**AS TAREFAS**
1. Indique, a partir do excerto sobre o romance de Carlos de Oliveira, cada figura ou grupo social caracterizado na última frase, juntamente com o traço que o texto lhe atribui.
2. No excerto sobre o romance de Carlos de Oliveira, que atriz interpreta D. Maria dos Prazeres no filme homónimo de 1971?

**EXCERTO FORNECIDO**
|---|
Este livro veio ter comigo através do programa Grandes Livros da RTP 2, podem aceder-lhe aqui. Enquanto o esmiuçavam, passavam imagens a preto e branco do filme homónimo de 1971, e a prestação da Laura Soveral como D. Maria dos Prazeres captou-me a atenção. Uma mulher de aspecto tão firme, e, no entanto, quebrada por dentro. Esvaziada de doçura, de calor, de suavidade. O cabelo perfeitamente arranjado, e ainda assim um torvelinho na alma, evidente sob a superfície serena. Reconheci o tipo de força sustido por aquele rosto quase passivo que, de olhar baço, se insinuava no ecrã, arrebatando-o, cena após cena. As páginas deste romance, como um mergulho no quotidiano destas pessoas e das suas relações estéreis, expõem o casamento disfuncional de Álvaro Silvestre, pequeno proprietário rural, dono de uma mercearia, quem sabe outrora lavrador, e de D. Maria dos Prazeres, oriunda de uma família nobre em declínio. Apegada aos objectos que um dia coloriram o estatuto da família, esta personagem é de uma nitidez intimidante, mas, nem por isso está melhor composta do que as restantes. Todos os rostos ali criados por Carlos de Oliveira são dotados de uma admirável multidimensionalidade: é palpável uma certa hipocrisia no cura, uma ambição desmesurada no proletariado, uma asfixia da nobreza e a decadência moral de uma burguesia de vícios e fraquezas.
|---|
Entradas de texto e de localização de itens
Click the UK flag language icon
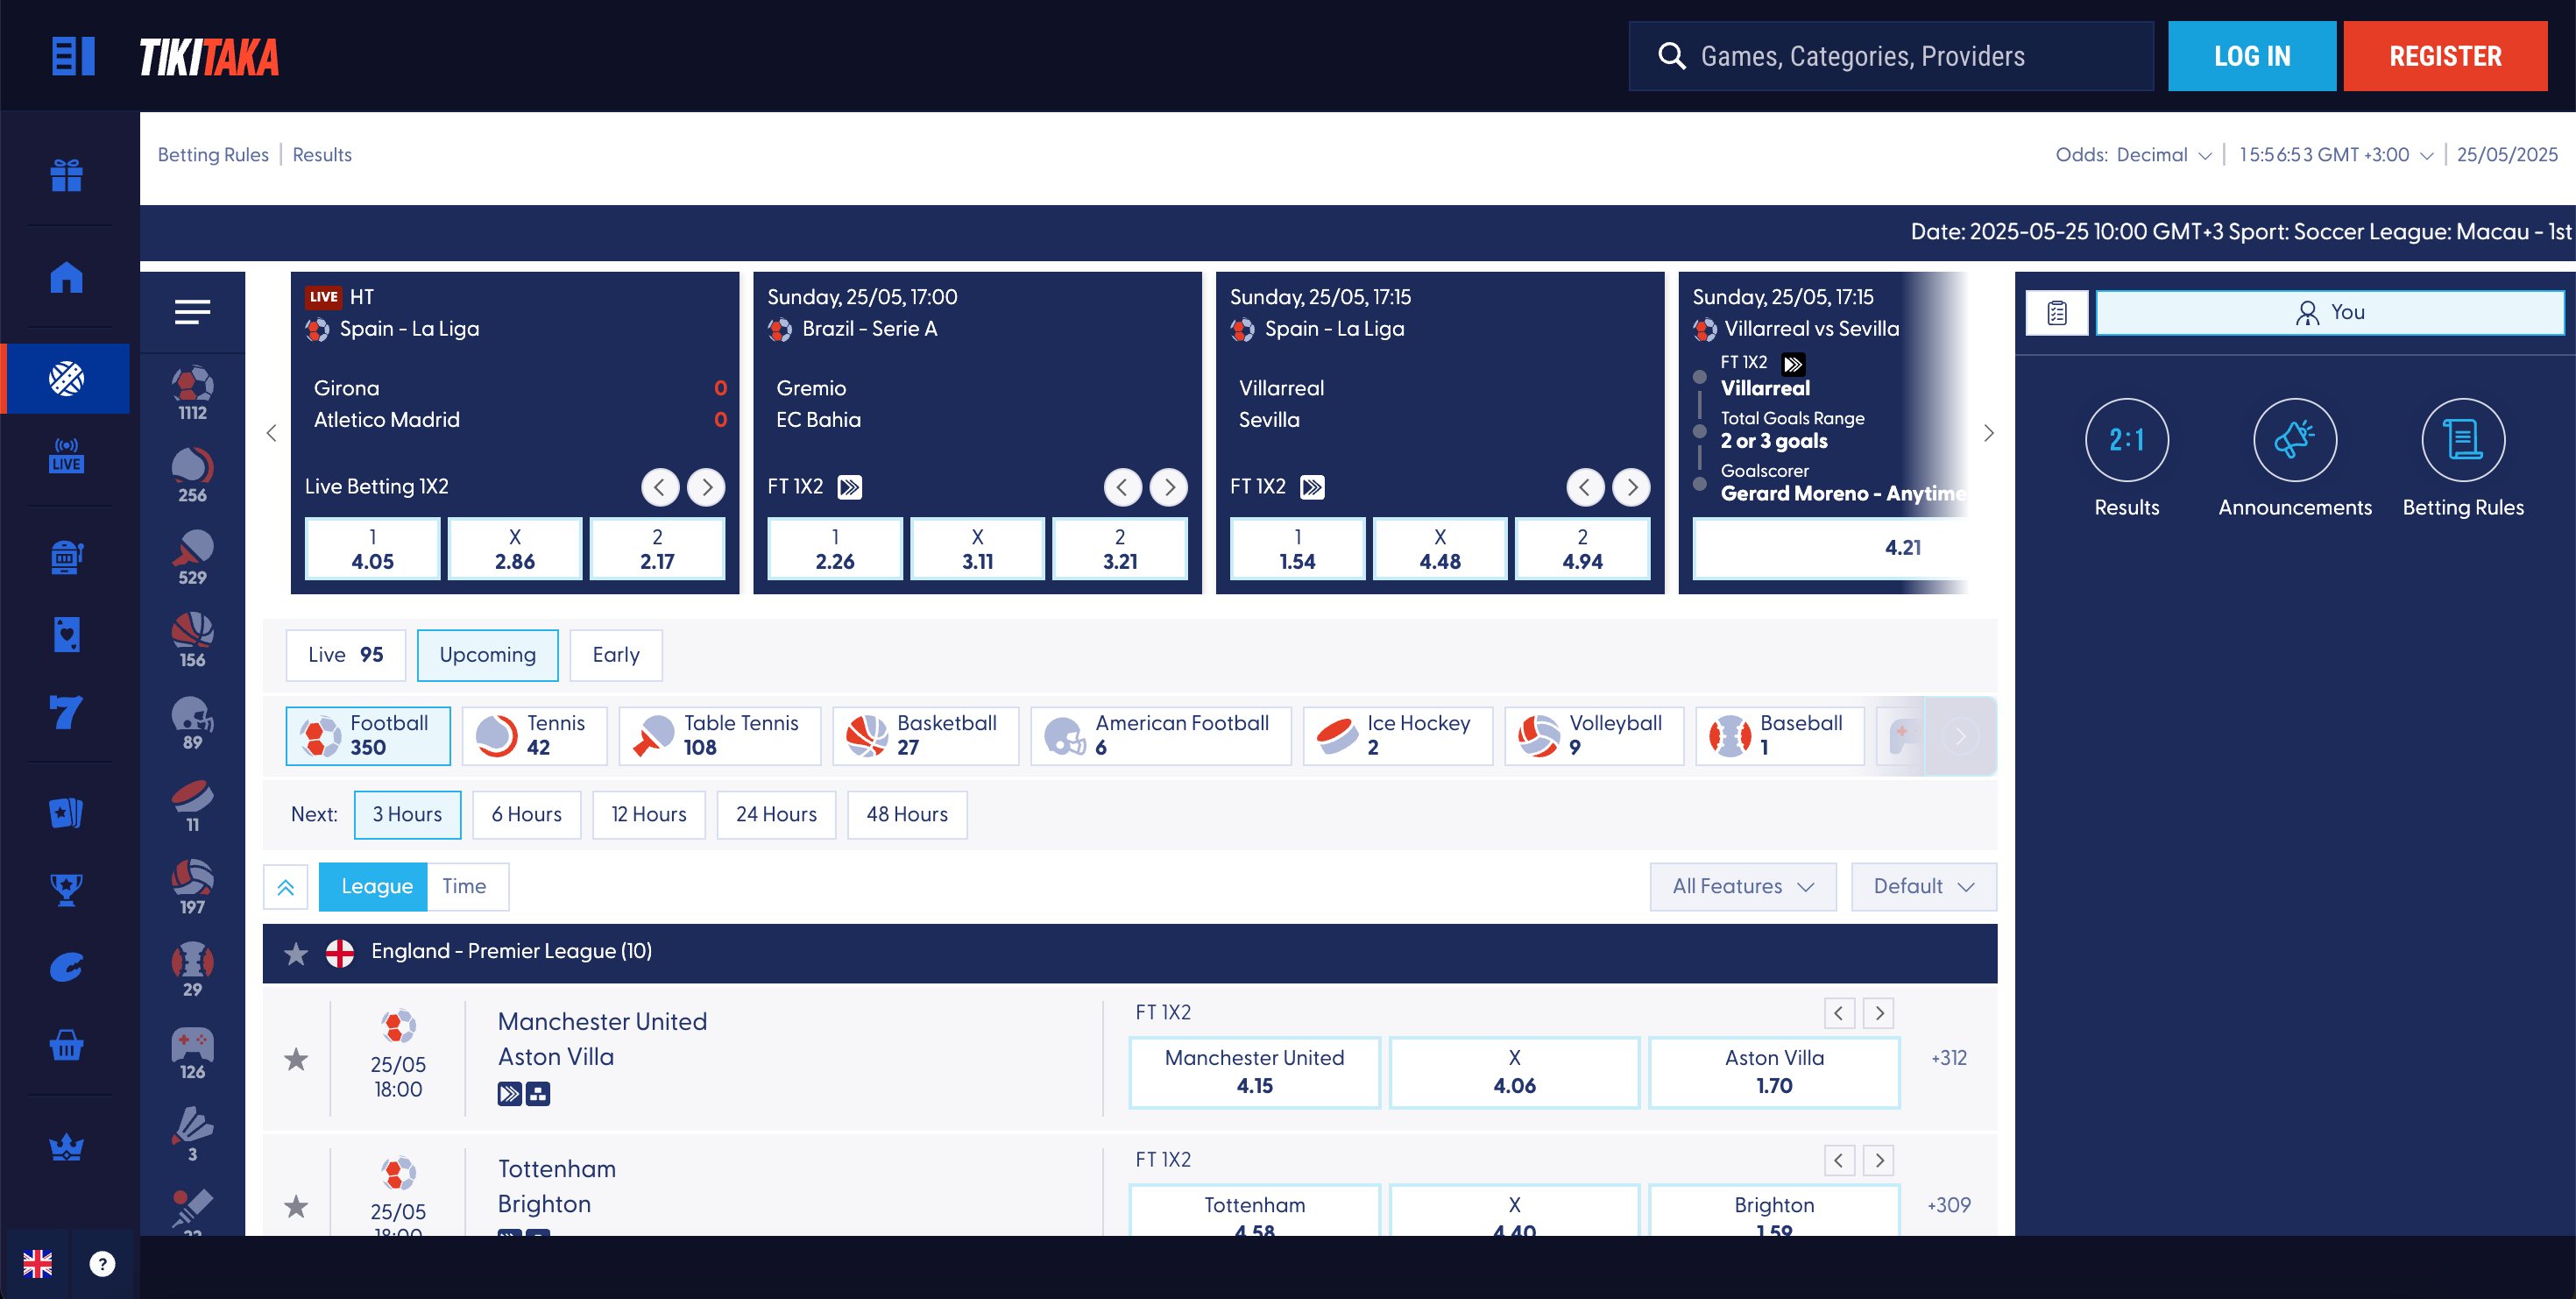pyautogui.click(x=38, y=1264)
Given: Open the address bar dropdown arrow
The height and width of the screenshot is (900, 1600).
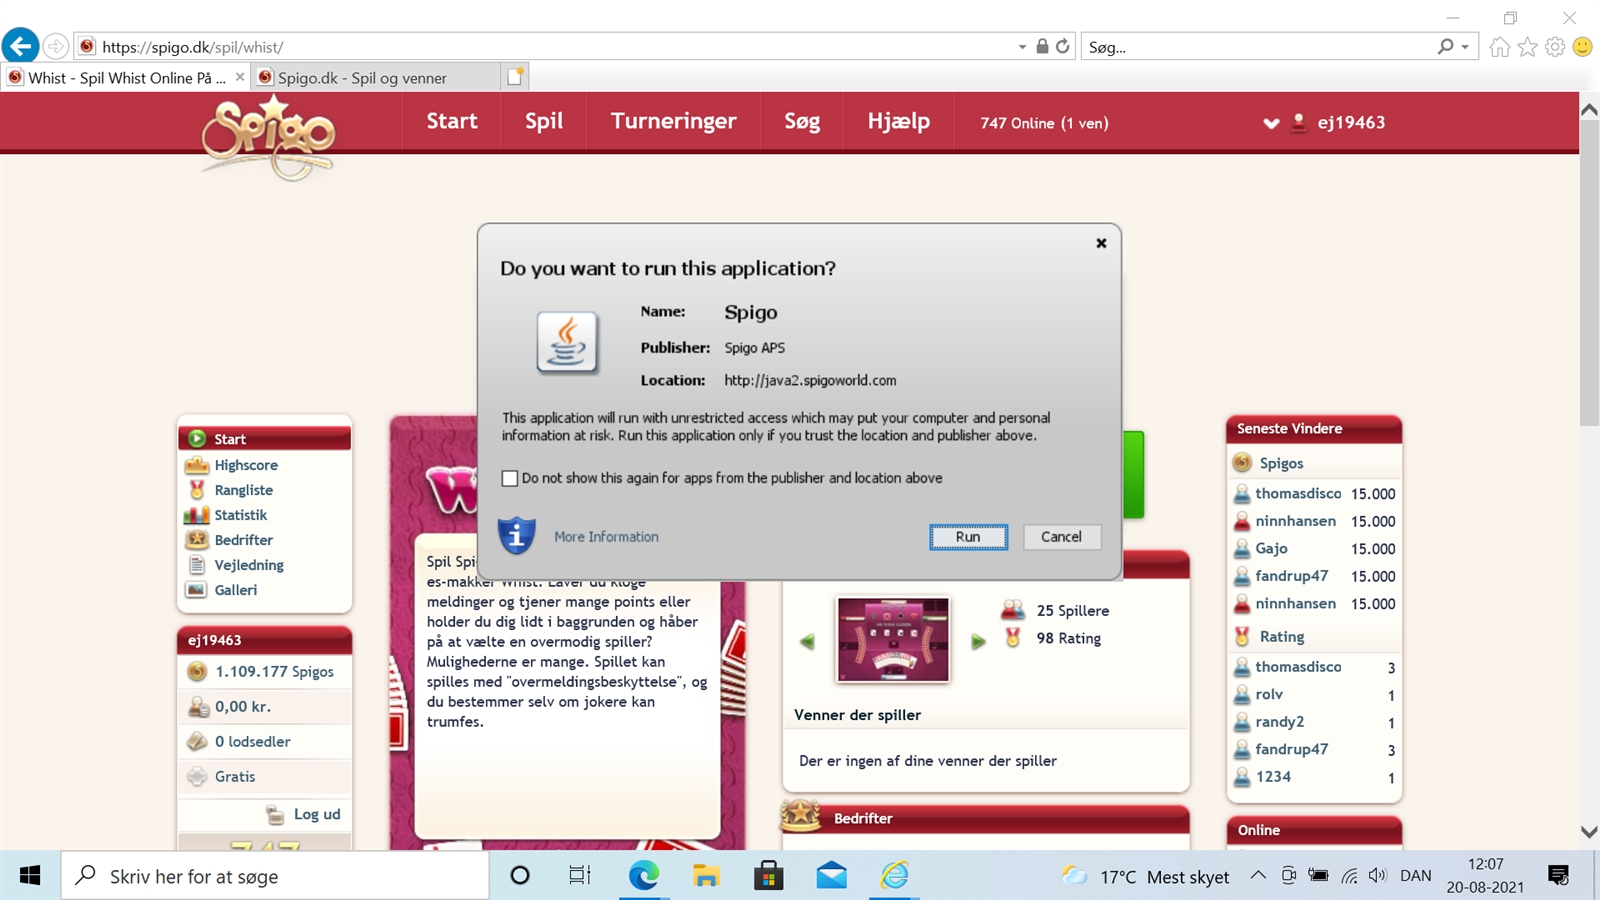Looking at the screenshot, I should [x=1021, y=47].
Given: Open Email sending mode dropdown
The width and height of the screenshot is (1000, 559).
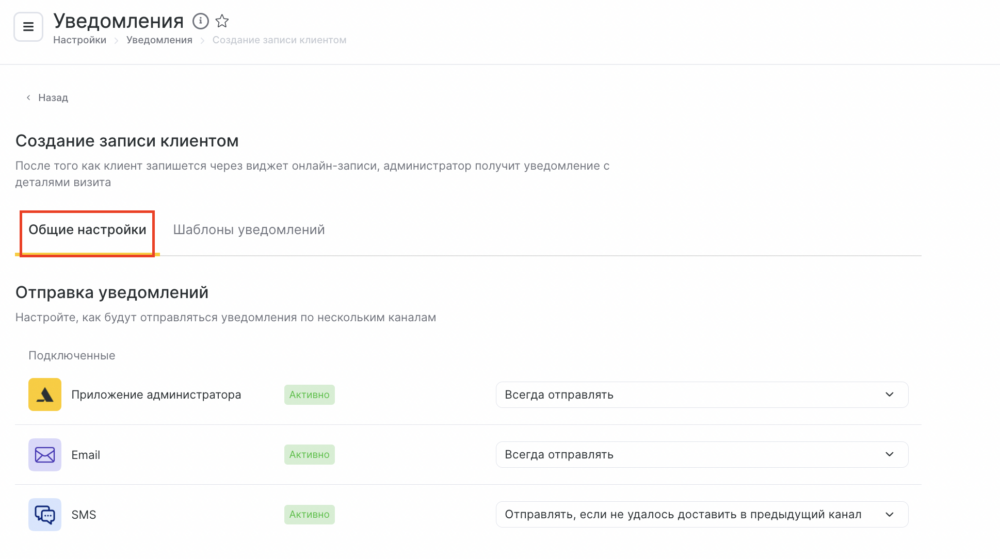Looking at the screenshot, I should point(702,454).

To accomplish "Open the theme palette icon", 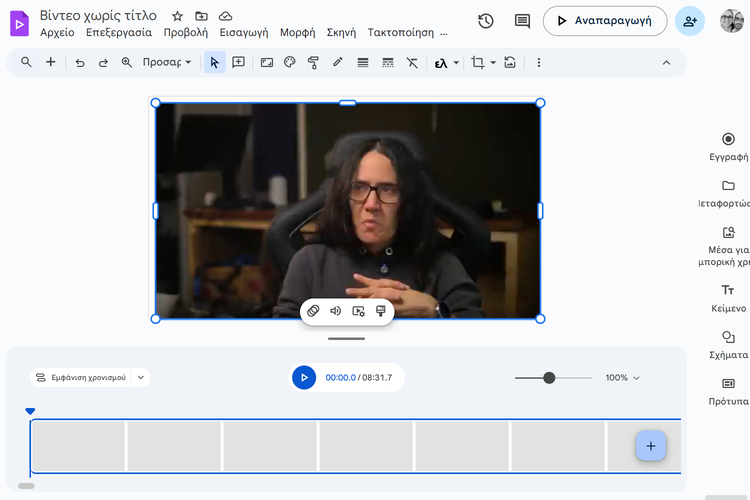I will coord(290,62).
|---|
**RESPOSTAS CORRETAS**
1.
- Cura: uma certa hipocrisia
- Proletariado: uma ambição desmesurada
- Nobreza: uma asfixia
- Burguesia: decadência moral, de vícios e fraquezas

2. Laura Soveral.